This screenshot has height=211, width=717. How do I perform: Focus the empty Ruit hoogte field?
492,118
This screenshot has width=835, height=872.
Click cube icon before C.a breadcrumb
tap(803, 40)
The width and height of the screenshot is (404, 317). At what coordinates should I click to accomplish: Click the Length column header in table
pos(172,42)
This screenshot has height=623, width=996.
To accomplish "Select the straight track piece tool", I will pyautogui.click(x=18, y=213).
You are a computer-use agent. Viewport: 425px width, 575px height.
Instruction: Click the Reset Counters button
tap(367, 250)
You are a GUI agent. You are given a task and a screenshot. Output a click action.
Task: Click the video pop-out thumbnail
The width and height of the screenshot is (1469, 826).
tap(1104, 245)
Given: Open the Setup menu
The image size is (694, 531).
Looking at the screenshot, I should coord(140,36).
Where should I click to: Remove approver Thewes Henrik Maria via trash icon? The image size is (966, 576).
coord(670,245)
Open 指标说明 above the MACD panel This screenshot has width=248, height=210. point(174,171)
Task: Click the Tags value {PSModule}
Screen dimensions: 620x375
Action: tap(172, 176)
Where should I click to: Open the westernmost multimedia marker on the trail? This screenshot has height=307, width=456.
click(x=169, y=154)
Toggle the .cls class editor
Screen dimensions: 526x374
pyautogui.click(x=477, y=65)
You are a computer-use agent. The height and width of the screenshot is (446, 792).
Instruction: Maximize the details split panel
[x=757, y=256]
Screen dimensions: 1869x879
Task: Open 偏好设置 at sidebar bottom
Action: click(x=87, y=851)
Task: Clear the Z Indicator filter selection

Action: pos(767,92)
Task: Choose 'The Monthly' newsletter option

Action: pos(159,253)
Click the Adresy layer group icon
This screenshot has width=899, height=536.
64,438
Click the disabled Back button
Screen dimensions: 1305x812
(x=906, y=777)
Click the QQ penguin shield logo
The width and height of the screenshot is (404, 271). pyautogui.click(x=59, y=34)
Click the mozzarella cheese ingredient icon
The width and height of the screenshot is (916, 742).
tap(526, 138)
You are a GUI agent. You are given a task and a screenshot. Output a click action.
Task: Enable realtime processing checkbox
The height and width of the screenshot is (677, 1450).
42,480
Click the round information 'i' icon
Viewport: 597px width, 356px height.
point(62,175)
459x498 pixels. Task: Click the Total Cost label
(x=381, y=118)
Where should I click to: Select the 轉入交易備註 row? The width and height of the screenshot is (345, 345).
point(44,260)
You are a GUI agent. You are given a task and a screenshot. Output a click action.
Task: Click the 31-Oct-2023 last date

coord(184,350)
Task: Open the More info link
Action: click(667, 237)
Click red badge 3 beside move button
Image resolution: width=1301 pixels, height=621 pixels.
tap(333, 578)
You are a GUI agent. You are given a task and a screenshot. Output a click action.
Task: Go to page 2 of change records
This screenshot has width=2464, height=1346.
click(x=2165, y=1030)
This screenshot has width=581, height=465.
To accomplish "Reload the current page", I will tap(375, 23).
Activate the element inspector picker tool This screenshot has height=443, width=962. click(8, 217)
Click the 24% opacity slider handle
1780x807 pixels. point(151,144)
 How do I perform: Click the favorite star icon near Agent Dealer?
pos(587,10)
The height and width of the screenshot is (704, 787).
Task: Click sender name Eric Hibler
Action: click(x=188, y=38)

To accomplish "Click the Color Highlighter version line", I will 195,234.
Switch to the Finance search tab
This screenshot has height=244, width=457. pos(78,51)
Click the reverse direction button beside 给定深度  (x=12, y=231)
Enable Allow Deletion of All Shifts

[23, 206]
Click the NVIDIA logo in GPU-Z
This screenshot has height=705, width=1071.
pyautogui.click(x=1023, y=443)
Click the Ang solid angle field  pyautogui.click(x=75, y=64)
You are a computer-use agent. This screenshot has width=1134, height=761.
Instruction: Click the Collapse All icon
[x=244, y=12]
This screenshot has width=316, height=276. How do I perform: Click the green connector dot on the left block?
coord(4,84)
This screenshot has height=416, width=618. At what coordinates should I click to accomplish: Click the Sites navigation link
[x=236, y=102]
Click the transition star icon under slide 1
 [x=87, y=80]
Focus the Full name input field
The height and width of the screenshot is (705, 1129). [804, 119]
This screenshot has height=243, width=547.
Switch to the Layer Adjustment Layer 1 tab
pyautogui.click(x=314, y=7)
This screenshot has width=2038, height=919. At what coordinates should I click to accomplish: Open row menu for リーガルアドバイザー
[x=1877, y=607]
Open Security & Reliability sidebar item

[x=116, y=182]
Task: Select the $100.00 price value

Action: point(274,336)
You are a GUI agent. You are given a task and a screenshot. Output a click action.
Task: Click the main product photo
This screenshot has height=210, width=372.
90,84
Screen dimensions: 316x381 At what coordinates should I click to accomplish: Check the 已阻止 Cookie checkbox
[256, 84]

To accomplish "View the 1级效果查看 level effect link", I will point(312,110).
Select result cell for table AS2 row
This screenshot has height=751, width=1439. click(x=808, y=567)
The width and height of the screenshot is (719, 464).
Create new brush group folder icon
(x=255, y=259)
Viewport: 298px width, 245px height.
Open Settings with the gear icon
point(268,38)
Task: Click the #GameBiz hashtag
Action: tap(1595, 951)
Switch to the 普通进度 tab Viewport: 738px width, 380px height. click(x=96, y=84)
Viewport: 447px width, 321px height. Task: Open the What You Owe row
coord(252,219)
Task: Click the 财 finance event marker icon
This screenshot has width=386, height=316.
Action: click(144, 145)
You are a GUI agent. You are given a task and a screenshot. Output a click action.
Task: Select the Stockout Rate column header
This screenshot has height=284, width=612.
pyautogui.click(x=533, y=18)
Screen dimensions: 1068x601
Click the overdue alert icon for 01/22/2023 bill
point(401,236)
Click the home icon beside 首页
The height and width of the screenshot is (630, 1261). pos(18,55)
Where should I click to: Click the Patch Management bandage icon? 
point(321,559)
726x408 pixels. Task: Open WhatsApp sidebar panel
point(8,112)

_ _ _ _ _

Exercise instructions: Rewrite all of the rows above, replacing "Instruction" with "Command" wherever it appears and keeping everything else unchanged.

Finished task:
This screenshot has height=211, width=717. How do I perform: Focus the empty Ruit hoogte field?
492,118
This screenshot has width=835, height=872.
Click cube icon before C.a breadcrumb
tap(803, 40)
The width and height of the screenshot is (404, 317). At what coordinates should I click to accomplish: Click the Length column header in table
pos(172,42)
This screenshot has height=623, width=996.
To accomplish "Select the straight track piece tool", I will pyautogui.click(x=18, y=213).
You are a computer-use agent. Viewport: 425px width, 575px height.
Command: Click the Reset Counters button
tap(367, 250)
You are a GUI agent. You are given a task and a screenshot. Output a click action.
Task: Click the video pop-out thumbnail
The width and height of the screenshot is (1469, 826).
tap(1104, 245)
Given: Open the Setup menu
The image size is (694, 531).
Looking at the screenshot, I should coord(140,36).
Where should I click to: Remove approver Thewes Henrik Maria via trash icon? The image size is (966, 576).
coord(670,245)
Open 指标说明 above the MACD panel This screenshot has width=248, height=210. point(174,171)
Task: Click the Tags value {PSModule}
Screen dimensions: 620x375
Action: tap(172, 176)
Where should I click to: Open the westernmost multimedia marker on the trail? This screenshot has height=307, width=456.
click(x=169, y=154)
Toggle the .cls class editor
Screen dimensions: 526x374
pyautogui.click(x=477, y=65)
You are a computer-use agent. The height and width of the screenshot is (446, 792).
Command: Maximize the details split panel
[x=757, y=256]
Screen dimensions: 1869x879
Task: Open 偏好设置 at sidebar bottom
Action: click(x=87, y=851)
Task: Clear the Z Indicator filter selection

Action: pos(767,92)
Task: Choose 'The Monthly' newsletter option

Action: pos(159,253)
Click the Adresy layer group icon
This screenshot has width=899, height=536.
64,438
Click the disabled Back button
Screen dimensions: 1305x812
(x=906, y=777)
Click the QQ penguin shield logo
The width and height of the screenshot is (404, 271). pyautogui.click(x=59, y=34)
Click the mozzarella cheese ingredient icon
The width and height of the screenshot is (916, 742).
tap(526, 138)
You are a GUI agent. You are given a task and a screenshot. Output a click action.
Task: Enable realtime processing checkbox
The height and width of the screenshot is (677, 1450).
42,480
Click the round information 'i' icon
Viewport: 597px width, 356px height.
point(62,175)
459x498 pixels. Task: Click the Total Cost label
(x=381, y=118)
Where should I click to: Select the 轉入交易備註 row? The width and height of the screenshot is (345, 345).
point(44,260)
You are a GUI agent. You are given a task and a screenshot. Output a click action.
Task: Click the 31-Oct-2023 last date

coord(184,350)
Task: Open the More info link
Action: click(667, 237)
Click red badge 3 beside move button
Image resolution: width=1301 pixels, height=621 pixels.
tap(333, 578)
You are a GUI agent. You are given a task and a screenshot. Output a click action.
Task: Go to page 2 of change records
This screenshot has width=2464, height=1346.
click(x=2165, y=1030)
This screenshot has width=581, height=465.
To accomplish "Reload the current page", I will tap(375, 23).
Activate the element inspector picker tool This screenshot has height=443, width=962. click(8, 217)
Click the 24% opacity slider handle
1780x807 pixels. point(151,144)
 How do I perform: Click the favorite star icon near Agent Dealer?
pos(587,10)
The height and width of the screenshot is (704, 787).
Task: Click sender name Eric Hibler
Action: click(x=188, y=38)

To accomplish "Click the Color Highlighter version line", I will 195,234.
Switch to the Finance search tab
This screenshot has height=244, width=457. pos(78,51)
Click the reverse direction button beside 给定深度  (x=12, y=231)
Enable Allow Deletion of All Shifts

[23, 206]
Click the NVIDIA logo in GPU-Z
This screenshot has height=705, width=1071.
pyautogui.click(x=1023, y=443)
Click the Ang solid angle field  pyautogui.click(x=75, y=64)
You are a computer-use agent. This screenshot has width=1134, height=761.
Command: Click the Collapse All icon
[x=244, y=12]
This screenshot has width=316, height=276. How do I perform: Click the green connector dot on the left block?
coord(4,84)
This screenshot has height=416, width=618. At what coordinates should I click to accomplish: Click the Sites navigation link
[x=236, y=102]
Click the transition star icon under slide 1
 [x=87, y=80]
Focus the Full name input field
The height and width of the screenshot is (705, 1129). [804, 119]
This screenshot has height=243, width=547.
Switch to the Layer Adjustment Layer 1 tab
pyautogui.click(x=314, y=7)
This screenshot has width=2038, height=919. At what coordinates should I click to accomplish: Open row menu for リーガルアドバイザー
[x=1877, y=607]
Open Security & Reliability sidebar item

[x=116, y=182]
Task: Select the $100.00 price value

Action: point(274,336)
You are a GUI agent. You are given a task and a screenshot. Output a click action.
Task: Click the main product photo
This screenshot has height=210, width=372.
90,84
Screen dimensions: 316x381 At what coordinates should I click to accomplish: Check the 已阻止 Cookie checkbox
[256, 84]

To accomplish "View the 1级效果查看 level effect link", I will point(312,110).
Select result cell for table AS2 row
This screenshot has height=751, width=1439. click(x=808, y=567)
The width and height of the screenshot is (719, 464).
Create new brush group folder icon
(x=255, y=259)
Viewport: 298px width, 245px height.
Open Settings with the gear icon
point(268,38)
Task: Click the #GameBiz hashtag
Action: tap(1595, 951)
Switch to the 普通进度 tab Viewport: 738px width, 380px height. click(x=96, y=84)
Viewport: 447px width, 321px height. Task: Open the What You Owe row
coord(252,219)
Task: Click the 财 finance event marker icon
This screenshot has width=386, height=316.
Action: click(144, 145)
You are a GUI agent. You are given a task and a screenshot. Output a click action.
Task: Select the Stockout Rate column header
This screenshot has height=284, width=612.
pyautogui.click(x=533, y=18)
Screen dimensions: 1068x601
Click the overdue alert icon for 01/22/2023 bill
point(401,236)
Click the home icon beside 首页
The height and width of the screenshot is (630, 1261). pos(18,55)
Where should I click to: Click the Patch Management bandage icon? 
point(321,559)
726x408 pixels. Task: Open WhatsApp sidebar panel
point(8,112)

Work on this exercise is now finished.